Maxwell da Conceica de Oliveira cares for the church, St. Francis of Assisi, between visits from a priest. He is 42 and the father of two. He is unemployed now, but once worked in a factory where he lost parts of three fingers and almost his life when his left hand was pulled into a wire-making machine. A devoted Catholic, he keeps a portrait of Pope John Paul II in his living room.

He, too, recalled Father Martins only as a good man, a good priest who was integral to the village's spiritual life.

"Without a priest, we are like cattle without a guide," he said. "He brought us the word of God. The only memories I have of him are good memories."

Told of Father Martins' past, he looked distressed.

"No one told us that," he said. "I'm not sure I wanted to be told. To know would have been good so that we could watch him, but also would have changed my image of him."

"It was so long ago. He confessed. Maybe in all that time he became a changed man."

*

The Rev. Cantanzo Bruno is an owlish man of 60 with a shock of gray hair. His spartan office is on the second floor of the diocesan headquarters in downtown Nova Iguacu, a bustling city 20 miles south of Tingua.

He wears a loose, gray shirt, khaki trousers, and sandals. The only sign of his vocation is a black shell ring he wears as if it were a wedding band. It is carved with crosses and was purchased from an Indian tribe in the Amazon.

He is temporarily running the diocese until Rome names a new bishop to replace the past bishop, who recently died.

He knew Father Martins, he said. Father Martins came to the diocese eight or nine years ago, but from where, Father Bruno was uncertain. Father Martins said he had family in the area and asked the bishop if he could work in the diocese, Father Bruno said.

Father Martins lived at the diocesan headquarters, but was used to fill in elsewhere when churches were left without a priest, Father Bruno said. Eventually, he became a traveling priest serving the parishes around Tingua. He would also spend months at a time in Portugal.

And what of his past?

Father Bruno looked perplexed.

"We had no knowledge of his past life," he said. "This is very surprising. We never had a problem with him, but we were never told his past."

And if the diocese had known, what might it have done?

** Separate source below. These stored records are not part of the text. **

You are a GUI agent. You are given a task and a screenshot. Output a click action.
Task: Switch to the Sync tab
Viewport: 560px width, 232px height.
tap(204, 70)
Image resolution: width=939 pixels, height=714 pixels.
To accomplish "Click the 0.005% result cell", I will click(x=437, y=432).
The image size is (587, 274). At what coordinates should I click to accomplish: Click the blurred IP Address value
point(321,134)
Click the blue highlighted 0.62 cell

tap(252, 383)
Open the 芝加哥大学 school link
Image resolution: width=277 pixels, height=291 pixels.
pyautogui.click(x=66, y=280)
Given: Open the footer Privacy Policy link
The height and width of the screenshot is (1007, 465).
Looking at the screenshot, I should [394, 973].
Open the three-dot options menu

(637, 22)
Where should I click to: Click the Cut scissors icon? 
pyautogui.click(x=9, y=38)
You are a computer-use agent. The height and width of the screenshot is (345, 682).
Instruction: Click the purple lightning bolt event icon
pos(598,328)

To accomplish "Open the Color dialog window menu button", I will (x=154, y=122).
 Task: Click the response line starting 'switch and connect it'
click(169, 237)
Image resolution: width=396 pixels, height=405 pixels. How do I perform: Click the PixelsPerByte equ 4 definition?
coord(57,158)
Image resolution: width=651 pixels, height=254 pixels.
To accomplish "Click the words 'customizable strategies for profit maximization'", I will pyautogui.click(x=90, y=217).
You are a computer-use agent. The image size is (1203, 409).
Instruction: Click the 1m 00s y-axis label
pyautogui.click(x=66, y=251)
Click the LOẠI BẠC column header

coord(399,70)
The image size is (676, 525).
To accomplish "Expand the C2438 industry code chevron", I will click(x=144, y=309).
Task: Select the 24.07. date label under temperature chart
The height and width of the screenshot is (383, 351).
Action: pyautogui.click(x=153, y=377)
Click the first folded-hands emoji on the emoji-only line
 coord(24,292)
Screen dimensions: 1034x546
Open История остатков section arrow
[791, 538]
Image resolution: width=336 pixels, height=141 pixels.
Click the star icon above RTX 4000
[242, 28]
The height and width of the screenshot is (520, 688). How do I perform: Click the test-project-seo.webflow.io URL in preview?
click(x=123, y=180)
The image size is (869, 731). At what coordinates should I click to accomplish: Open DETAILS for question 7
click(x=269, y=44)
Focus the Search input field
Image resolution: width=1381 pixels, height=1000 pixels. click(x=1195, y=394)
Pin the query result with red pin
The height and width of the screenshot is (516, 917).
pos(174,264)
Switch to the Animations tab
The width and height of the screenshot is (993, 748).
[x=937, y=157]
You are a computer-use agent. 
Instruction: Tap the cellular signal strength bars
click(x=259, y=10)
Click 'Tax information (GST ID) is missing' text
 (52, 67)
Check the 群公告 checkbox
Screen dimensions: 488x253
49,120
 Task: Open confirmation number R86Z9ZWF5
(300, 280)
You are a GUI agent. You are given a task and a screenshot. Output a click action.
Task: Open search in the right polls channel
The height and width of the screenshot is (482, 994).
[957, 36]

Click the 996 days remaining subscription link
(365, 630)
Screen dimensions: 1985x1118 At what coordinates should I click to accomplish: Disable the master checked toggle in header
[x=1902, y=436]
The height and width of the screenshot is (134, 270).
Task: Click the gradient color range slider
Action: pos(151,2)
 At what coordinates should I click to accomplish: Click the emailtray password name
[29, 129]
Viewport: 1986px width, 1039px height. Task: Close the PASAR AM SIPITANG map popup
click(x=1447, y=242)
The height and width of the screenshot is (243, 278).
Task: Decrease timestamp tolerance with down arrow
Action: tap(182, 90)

"These things have to be decided on a case-by-case basis," he says. "There must be justice, both for the priest and for the victim. If a person can be cured of this illness, then he should receive treatment. For a priest, sometimes it is right to give him a second chance."

Where is Father Martins now?

In a hospital in Sao Paulo, where he has been for two years, Father Bruno says. He had suffered from depression and was sick. He is now blind, Father Bruno says.

The precise nature of his illness?

Father Bruno is not sure.

*

On Wednesday of last week, a woman who answered the phone at the rehabilitation center in Sao Jose de Campos, Sao Paulo state, said Father Martins was a patient there. But he was resting, she said. Call back if you wish to speak to him.

The rehabilitation center, Recanto de Sao Joao de Deus, also serves as a retirement home for elderly and longtime patients of Pius XII hospital next door. Both facilities are surrounded by a wall broken by a gated entrance.

At the gate last Thursday, a visitor drew the attention of Sister San Luis, a short woman, less than 5 feet tall, in her 70s, dressed in an all-white habit.

She led the way through the gates and into the hospital itself, and offered a chair in a busy hallway.

Father Martins had been a patient here for more than a year, she said. But you are too late, she added. He left the afternoon before. He decided he was well enough to do so and signed himself out.

But isn't he blind?

A relative came and got him, she said.

"He left no forwarding address or phone number," she said.

When did he arrive here? What was he treated for?

I'm sorry, she said. When he left, he took his medical files. There is no record of his time here.

Sister San Luis had her own question: Why the interest in Father Martins?

She grew agitated when told and asked her visitor to speak more softly. She shooed away a nearby woman bearing a child.

"I think we should forget this story," she said, finally. "It happened a long time ago. It is best forgotten."